- ACTION ITEM: Transcribe, exactly and in full, every line from the one including "This screenshot has height=454, width=765." to the end of the listing.

- DATASET CONTENT:

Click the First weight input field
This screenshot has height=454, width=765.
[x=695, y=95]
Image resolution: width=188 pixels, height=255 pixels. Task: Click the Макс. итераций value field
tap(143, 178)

- SOLUTION TO THE EXERCISE:
This screenshot has height=454, width=765.
[x=695, y=95]
Image resolution: width=188 pixels, height=255 pixels. Task: Click the Макс. итераций value field
tap(143, 178)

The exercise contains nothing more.